It feels nice to be this close, this alone, but my mind keeps drifting somewhere else, to the envelope that's taken residence on my dresser that mocks me from beneath the notebook I had slide over it. It takes up so much more space than its actual size.

Edward's mouth moves behind my ear, and I'm coherent enough to tilt my head to the side. I'm guilt-ridden as he tries to entice me, awaken my body in the way his already is. I grip his hips and close my eyes as his body shifts against mine. He tries to kiss me, but I'm too many beats behind.

When Edward speaks, I don't comprehend what he's said.

"What?" I ask, snapping out of my daze and looking him in the eye for probably the first time today.

He falls to his side between me and the wall. His hair is ruffled, and his black t-shirt is wrinkled. He cups the back of my neck and stops me when I try to apologize. "It's not going to go away unless you deal with it," he says.

I groan and bite my tongue to stop myself from saying that the same words could apply to him. He's miserable without Jasper, but he's still avoiding his calls. The box of Jasper's stuff is now sealed with several layers of tape, but the box hasn't left his room. I think he's waiting for Jasper to come for it, for Jasper to just show up and make Edward talk to him. Even though Edward is resisting, Jasper hasn't stopped trying. He calls Edward almost every day. He tries to stop him in the halls, but Edward keeps walking. Edward's not mad about Jasper's constant attempts to talk to him, though, and he doesn't seem annoyed. There's still hope for them. Edward's just not ready. He's avoiding Jasper, not straight up telling him to go away. As long as Jasper doesn't give up, eventually he'll wear him down and they'll figure it out.

I've brought it up a few times, but he just shrugs it off. No big deal, he always lies. But right now, this is about me and my issues. If I don't face the things I don't want to deal with, how can I ask Edward to?

"I've tried," I say. I haven't, but I've thought about trying. That's as far as I've gotten. "I need more time, but I'll get to it. It's not going anywhere. It's just paper. No big deal."

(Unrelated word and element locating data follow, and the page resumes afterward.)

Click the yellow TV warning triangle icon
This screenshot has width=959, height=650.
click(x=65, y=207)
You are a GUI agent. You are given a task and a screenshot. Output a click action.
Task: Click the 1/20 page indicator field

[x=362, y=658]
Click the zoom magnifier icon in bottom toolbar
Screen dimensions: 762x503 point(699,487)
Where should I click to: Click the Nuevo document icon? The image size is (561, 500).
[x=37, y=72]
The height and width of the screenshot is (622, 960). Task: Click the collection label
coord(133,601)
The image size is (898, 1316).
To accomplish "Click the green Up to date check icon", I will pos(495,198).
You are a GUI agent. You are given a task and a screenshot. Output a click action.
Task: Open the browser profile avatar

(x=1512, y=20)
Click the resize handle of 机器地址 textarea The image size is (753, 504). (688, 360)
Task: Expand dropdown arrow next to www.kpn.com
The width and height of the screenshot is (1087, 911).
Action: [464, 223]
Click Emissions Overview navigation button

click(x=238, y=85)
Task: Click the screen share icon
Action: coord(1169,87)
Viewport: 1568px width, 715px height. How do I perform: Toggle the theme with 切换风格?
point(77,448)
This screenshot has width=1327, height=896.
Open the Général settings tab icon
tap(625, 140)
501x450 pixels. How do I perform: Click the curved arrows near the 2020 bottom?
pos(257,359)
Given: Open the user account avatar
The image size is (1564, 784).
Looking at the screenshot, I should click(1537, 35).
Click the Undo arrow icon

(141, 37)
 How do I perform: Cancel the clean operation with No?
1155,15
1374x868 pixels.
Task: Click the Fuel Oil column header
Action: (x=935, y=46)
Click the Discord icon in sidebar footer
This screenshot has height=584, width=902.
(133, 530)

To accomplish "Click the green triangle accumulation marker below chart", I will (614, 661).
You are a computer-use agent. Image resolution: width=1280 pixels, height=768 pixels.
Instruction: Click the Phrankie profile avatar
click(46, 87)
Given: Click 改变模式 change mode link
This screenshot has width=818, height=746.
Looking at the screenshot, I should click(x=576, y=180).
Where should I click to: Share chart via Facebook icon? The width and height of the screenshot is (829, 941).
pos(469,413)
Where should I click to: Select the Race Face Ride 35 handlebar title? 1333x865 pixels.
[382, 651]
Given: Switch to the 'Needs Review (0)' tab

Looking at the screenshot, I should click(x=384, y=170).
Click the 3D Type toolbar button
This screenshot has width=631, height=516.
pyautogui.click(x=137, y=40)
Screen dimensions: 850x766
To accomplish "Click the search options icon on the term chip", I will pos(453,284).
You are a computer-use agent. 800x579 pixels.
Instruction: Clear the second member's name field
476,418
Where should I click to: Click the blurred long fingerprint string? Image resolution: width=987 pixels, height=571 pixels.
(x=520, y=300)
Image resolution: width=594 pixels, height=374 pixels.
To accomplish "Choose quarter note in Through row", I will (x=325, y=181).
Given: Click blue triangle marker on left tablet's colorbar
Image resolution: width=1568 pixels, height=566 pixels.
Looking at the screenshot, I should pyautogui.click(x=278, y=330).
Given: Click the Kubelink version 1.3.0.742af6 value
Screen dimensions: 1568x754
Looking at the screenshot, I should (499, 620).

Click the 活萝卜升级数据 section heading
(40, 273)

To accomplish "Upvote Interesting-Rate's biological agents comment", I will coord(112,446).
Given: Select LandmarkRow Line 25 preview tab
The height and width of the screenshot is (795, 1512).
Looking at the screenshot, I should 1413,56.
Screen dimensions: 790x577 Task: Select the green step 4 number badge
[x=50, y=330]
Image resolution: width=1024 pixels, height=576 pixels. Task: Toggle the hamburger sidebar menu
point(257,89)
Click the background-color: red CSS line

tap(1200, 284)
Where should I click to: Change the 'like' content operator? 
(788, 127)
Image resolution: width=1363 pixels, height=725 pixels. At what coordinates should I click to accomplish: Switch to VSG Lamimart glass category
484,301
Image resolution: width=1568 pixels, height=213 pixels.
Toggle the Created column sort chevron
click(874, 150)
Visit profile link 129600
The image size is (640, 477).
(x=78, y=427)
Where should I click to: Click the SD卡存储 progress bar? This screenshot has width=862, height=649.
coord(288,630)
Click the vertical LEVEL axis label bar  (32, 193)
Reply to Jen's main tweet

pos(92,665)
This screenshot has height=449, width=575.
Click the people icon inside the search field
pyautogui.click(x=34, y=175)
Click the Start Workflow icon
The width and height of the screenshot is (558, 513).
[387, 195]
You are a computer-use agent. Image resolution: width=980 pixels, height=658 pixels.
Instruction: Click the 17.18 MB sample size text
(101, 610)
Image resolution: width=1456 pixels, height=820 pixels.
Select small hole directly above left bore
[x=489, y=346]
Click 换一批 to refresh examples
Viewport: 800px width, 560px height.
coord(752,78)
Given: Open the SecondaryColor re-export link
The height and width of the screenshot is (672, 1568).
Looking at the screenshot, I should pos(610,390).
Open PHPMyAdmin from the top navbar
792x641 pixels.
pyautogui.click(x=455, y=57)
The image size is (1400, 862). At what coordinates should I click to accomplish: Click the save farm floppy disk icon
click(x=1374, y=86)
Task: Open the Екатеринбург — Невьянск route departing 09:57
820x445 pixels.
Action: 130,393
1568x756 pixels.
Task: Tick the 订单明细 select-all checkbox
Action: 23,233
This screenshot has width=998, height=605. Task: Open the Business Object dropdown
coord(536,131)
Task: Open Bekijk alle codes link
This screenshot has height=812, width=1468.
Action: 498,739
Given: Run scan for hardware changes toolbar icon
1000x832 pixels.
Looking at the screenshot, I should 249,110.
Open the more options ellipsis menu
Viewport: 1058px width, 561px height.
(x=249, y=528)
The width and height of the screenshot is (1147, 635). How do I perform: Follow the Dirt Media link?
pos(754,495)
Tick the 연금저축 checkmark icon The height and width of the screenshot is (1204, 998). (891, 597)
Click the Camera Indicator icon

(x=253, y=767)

He gives me a look—a parental look—like he doesn't believe me. It's a fight I don't want to have. As flimsy and light as paper should be, this paper is a huge weight on me. I've dealt with this internal crisis long enough, and now that the internal struggles can't be contained, now that it's affecting my day to day, I have to do this.

Lifting up on my elbows and swinging my legs over the side of the bed to sit up, I say, "Fine. I'm ready. I just need to get this over with, but I need help."

"Okay," he says, taking my hand. "I'm right here."

I look at my dresser, the bright white corner of the envelope still poking out from under the book I placed on top of it. It shouldn't be so white, so clean. It should be tarnished and frayed. It should be torn into tiny pieces and burned.

I gasp at my thoughts, at the strong desire to destroy the letter and never have to know what it says. "Can you just read it to me?" I ask.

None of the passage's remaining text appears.